Despite the disrespect to Mr. Williams’ autonomy, Dr. Kramer decides not to disclose the side effects to Mr. Williams. There is a high probability that he will choose the medication because of limited side effects and an agreeable price. Therefore considering the outcome of disclosing the possible side effects and Mr. Williams not choosing the medication will not be examined. If he chooses the medication then there is a 3-5% chance that he will experience impotence. If Mr. Williams does not experience any side effects then all parties are happy. In the worst outcome, Mr. Williams’ quality of life decreases and he doesn’t know why and doesn’t disclose that to Dr. Kramer and overall Mr. Williams is unhappy. While in a less extreme case he discloses to Dr. Kramer that he is having sexual dysfunction and then the same outcome would be reached as if Dr. Kramer told Mr. Williams and he choose not to take the drug, only in addition Mr. Williams distrusts Dr. Kramer and Mr. Williams is unhappy.

Despite the low probability of a poor outcome, Dr. Kramer does not have the right to judge the importance of the outcome. By not disclosing to Mr. Williams the possible side effect of impotence she is in effect making the decision for the patient that a 3-5% chance of this side effect occurring is a risk worth taking. Even if the percentage of impotence is .001%, the decision to accept a risk can only be made by Mr. Williams because he alone is the only person who can evaluate and normalize risk in the context of his life and his vision of what he wants his life to look like. This personal autonomy can led patients to make decision that sometime appear objectively not in their best interest as would be the case if Mr. Williams choose not to start hydrochlorothiazide after hearing about the possible side effects.

Among physicians in the medical world it is recognized that the paternalistic model is required when there are times of emergency or incompetence. Ackerman makes the argument that illness interposes the mind and body from reality (Ackerman, pg. 16). Therefore it is the goal of the physician to restore autonomy to the patient by intervening and guiding the patient though the treatment process. This does not apply to the case of Dr. Kramer and Mr. Williams. By all accepted standards Mr. Williams is competent, he is not in extreme pain, suffering a debilitating mental illness, or hindered mentally by this illness. He is capable of comprehending his situation and therefore is capable of making his own decisions.
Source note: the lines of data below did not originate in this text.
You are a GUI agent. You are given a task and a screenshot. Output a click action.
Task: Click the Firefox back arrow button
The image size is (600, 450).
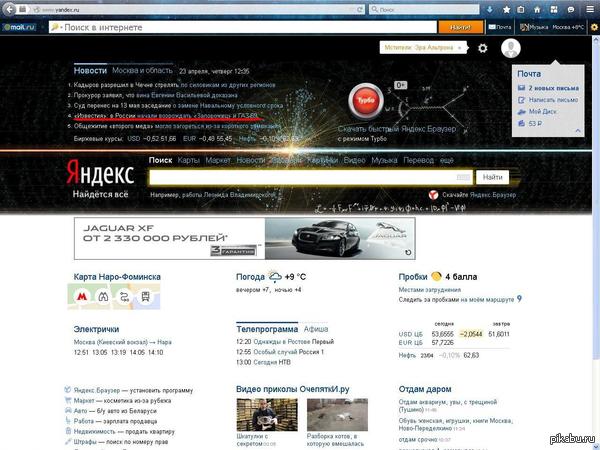(x=11, y=8)
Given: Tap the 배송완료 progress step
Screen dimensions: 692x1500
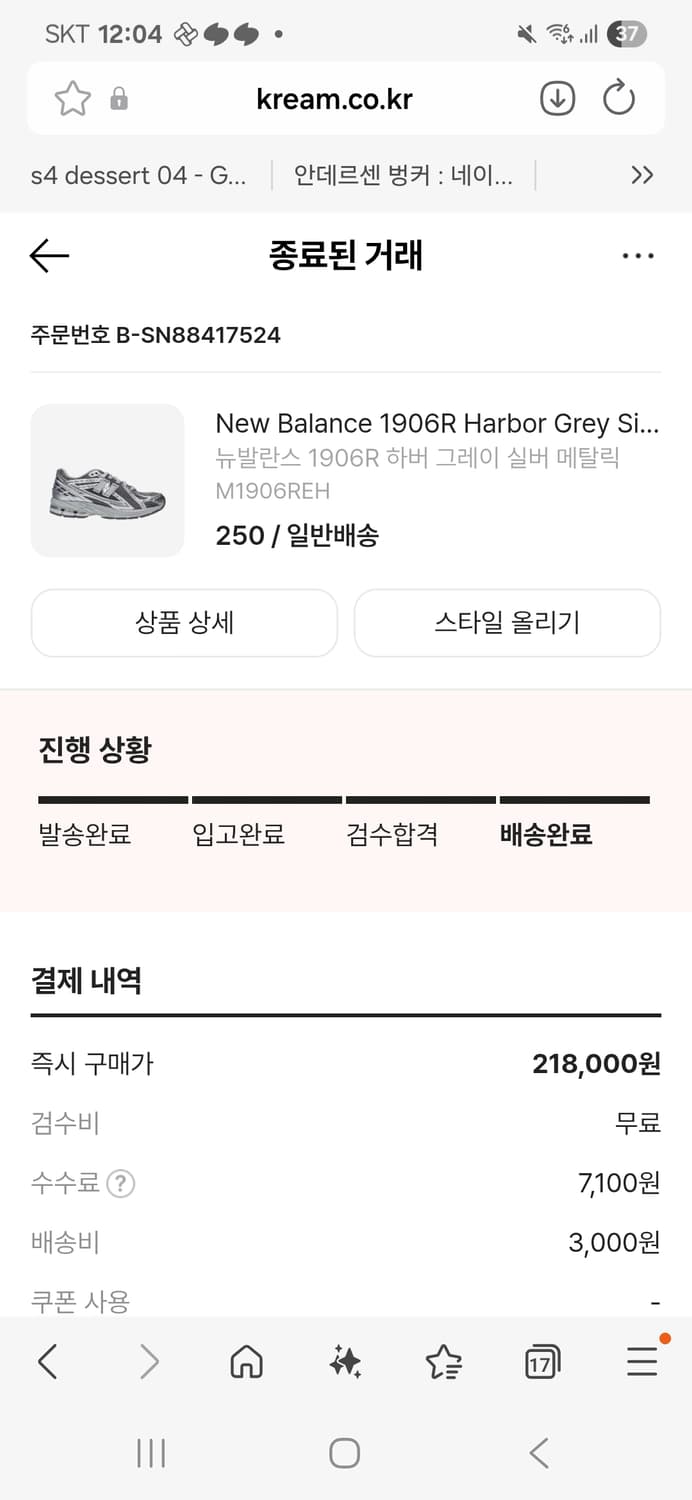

            This issue of informed consent and the intersection of autonomy are a complex issue. Dr. Kramer’s responsibility is to make sure the patient has the best outcome. Parfait’s summation of the theories of welfare concludes that people have subjective preferences for objective goods (Parfait, pg. 502). Mr. Williams’ desire to please his wife might rate higher than his desire to have a healthy blood pressure. Regardless of these measures, Dr. Kramer has no right to determine Mr. William’s desires and act upon these perceived desires. Therefore the decision to be paternalistic and not disclose information undermines the personal autonomy of Mr. Williams.